### STATED TASK
Can you retype everything in the passage on pure functions below, from "As an example" down to "external pure functions."?

### DOCUMENT EXTRACT

This issue just came up again recently, when we realized that we - while we wanted to get all this sorted for 0.7.0 - don't really have consensus about pure and sorted this out for the upcoming 0.8.0 release :-). The plan now is to discuss this further and finally come to some consensus for 0.9.0.

While I think the two ways to think of pure have been described well already, let me offer another perspective on that that came to my mind:

I think that intuitively there is a difference between external pure and internal pure, so there is no wonder, that there is disagreement about what a general public pure is supposed to be :-).
As an example msg.data came up recently. In an external function msg.data can effectively be considered the same as a function argument, so - thinking of pure as "a function only depends on inputs" - msg.data should be allowed in external pure functions.
Also, it does not make sense to think about "compile-time constantness" in external pure functions - e.g. I can never use the result of a call to an external function as static array size, function f() external pure returns(uint) {...} function g() public { uint[this.f()] x; }.

### COLLECTED DATA
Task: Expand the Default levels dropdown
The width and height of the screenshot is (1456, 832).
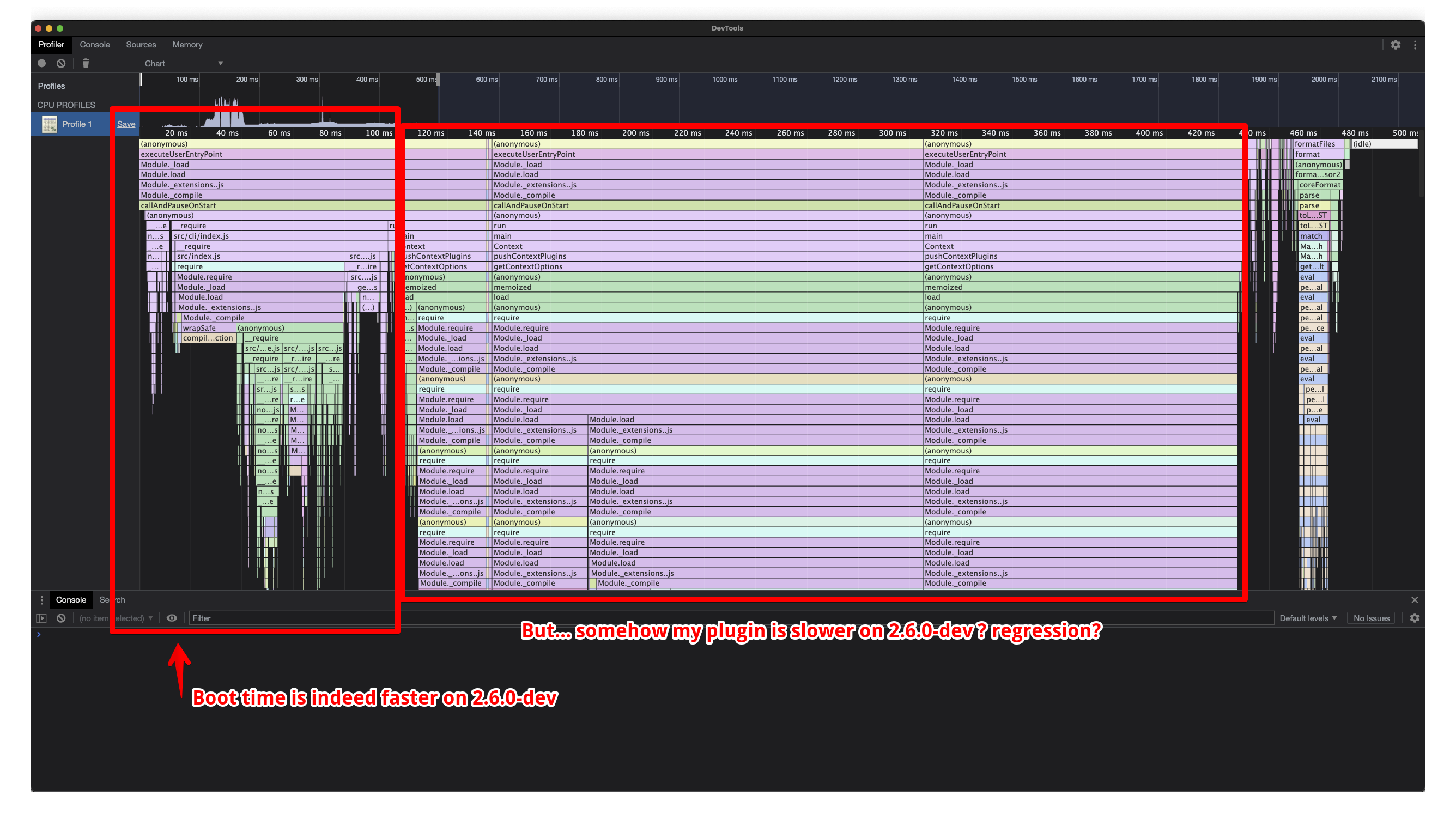Action: pos(1307,618)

### SOLUTION FOR THIS PROBLEM
As an example msg.data came up recently. In an external function msg.data can effectively be considered the same as a function argument, so - thinking of pure as "a function only depends on inputs" - msg.data should be allowed in external pure functions.